## [What is being asked]
Exactly as they appear below, repeat the lines from the one with "إيفينت (349, 2435)" through the one with "Termini e Condizioni (1199, 680)", and no others.

- Opening Delimiter -

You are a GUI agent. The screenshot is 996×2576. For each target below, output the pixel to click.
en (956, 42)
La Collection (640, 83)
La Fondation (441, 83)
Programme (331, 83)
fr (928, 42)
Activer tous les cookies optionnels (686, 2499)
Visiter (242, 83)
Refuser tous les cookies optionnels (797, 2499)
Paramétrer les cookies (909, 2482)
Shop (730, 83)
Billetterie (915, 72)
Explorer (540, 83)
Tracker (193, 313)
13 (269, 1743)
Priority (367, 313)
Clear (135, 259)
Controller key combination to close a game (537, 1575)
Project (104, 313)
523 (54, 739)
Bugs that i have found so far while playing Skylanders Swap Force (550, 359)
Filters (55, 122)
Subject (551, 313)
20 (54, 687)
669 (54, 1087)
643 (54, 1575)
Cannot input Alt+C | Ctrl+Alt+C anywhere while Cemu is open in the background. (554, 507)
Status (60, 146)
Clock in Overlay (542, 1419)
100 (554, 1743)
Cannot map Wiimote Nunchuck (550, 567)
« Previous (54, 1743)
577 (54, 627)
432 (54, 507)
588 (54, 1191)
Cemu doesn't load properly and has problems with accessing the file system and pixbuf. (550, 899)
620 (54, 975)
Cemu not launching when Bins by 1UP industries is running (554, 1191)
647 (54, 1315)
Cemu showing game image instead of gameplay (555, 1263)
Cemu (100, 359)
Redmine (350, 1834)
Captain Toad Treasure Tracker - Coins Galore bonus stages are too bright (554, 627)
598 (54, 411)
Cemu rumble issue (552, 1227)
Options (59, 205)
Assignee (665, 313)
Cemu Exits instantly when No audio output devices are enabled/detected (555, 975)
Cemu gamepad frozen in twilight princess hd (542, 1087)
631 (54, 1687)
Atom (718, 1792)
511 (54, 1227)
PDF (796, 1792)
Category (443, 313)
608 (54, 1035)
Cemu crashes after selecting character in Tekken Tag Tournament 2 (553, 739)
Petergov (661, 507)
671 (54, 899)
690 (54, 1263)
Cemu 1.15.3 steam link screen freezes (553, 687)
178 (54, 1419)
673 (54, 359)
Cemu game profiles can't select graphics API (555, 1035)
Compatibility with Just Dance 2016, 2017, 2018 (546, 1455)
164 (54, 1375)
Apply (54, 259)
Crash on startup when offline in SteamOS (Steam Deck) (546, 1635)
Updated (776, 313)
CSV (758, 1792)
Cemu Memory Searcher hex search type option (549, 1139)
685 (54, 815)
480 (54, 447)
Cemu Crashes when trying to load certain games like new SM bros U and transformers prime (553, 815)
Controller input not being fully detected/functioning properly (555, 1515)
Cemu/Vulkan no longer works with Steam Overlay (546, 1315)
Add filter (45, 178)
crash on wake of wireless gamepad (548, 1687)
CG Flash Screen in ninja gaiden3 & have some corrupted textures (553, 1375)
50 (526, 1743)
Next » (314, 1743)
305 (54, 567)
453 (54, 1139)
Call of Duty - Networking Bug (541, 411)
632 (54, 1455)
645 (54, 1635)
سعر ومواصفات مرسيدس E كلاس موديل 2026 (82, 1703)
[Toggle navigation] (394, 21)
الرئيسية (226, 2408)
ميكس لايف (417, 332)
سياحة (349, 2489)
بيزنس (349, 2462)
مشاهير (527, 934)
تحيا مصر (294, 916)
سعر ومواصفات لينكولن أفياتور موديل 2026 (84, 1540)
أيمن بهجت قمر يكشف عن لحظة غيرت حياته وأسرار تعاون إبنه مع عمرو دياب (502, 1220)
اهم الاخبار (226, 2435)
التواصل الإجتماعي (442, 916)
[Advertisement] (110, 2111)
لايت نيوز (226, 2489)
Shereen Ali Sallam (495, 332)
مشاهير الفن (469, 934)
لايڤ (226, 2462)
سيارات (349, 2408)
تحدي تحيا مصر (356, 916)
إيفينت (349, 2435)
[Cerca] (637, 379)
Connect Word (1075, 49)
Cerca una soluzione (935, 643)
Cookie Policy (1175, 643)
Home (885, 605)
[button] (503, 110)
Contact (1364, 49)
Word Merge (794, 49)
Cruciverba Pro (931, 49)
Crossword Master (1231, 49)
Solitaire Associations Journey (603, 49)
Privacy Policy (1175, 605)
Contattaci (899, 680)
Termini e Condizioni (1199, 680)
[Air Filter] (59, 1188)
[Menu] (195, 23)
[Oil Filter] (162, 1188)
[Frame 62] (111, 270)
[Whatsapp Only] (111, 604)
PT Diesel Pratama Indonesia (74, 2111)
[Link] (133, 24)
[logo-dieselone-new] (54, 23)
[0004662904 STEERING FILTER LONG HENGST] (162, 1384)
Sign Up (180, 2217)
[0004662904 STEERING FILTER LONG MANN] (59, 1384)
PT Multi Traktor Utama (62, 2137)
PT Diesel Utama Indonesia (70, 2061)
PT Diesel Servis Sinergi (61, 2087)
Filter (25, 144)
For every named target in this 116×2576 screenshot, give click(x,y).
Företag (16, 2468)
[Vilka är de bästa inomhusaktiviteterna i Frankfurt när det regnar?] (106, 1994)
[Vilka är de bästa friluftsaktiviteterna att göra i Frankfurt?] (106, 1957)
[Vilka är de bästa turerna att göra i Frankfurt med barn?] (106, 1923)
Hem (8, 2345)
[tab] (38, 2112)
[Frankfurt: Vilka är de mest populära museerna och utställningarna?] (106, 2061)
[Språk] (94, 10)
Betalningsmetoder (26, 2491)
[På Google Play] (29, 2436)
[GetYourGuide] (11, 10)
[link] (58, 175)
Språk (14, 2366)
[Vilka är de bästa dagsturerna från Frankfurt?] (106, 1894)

- Closing Delimiter -

## [Output]
إيفينت (349, 2435)
[Cerca] (637, 379)
Connect Word (1075, 49)
Cerca una soluzione (935, 643)
Cookie Policy (1175, 643)
Home (885, 605)
[button] (503, 110)
Contact (1364, 49)
Word Merge (794, 49)
Cruciverba Pro (931, 49)
Crossword Master (1231, 49)
Solitaire Associations Journey (603, 49)
Privacy Policy (1175, 605)
Contattaci (899, 680)
Termini e Condizioni (1199, 680)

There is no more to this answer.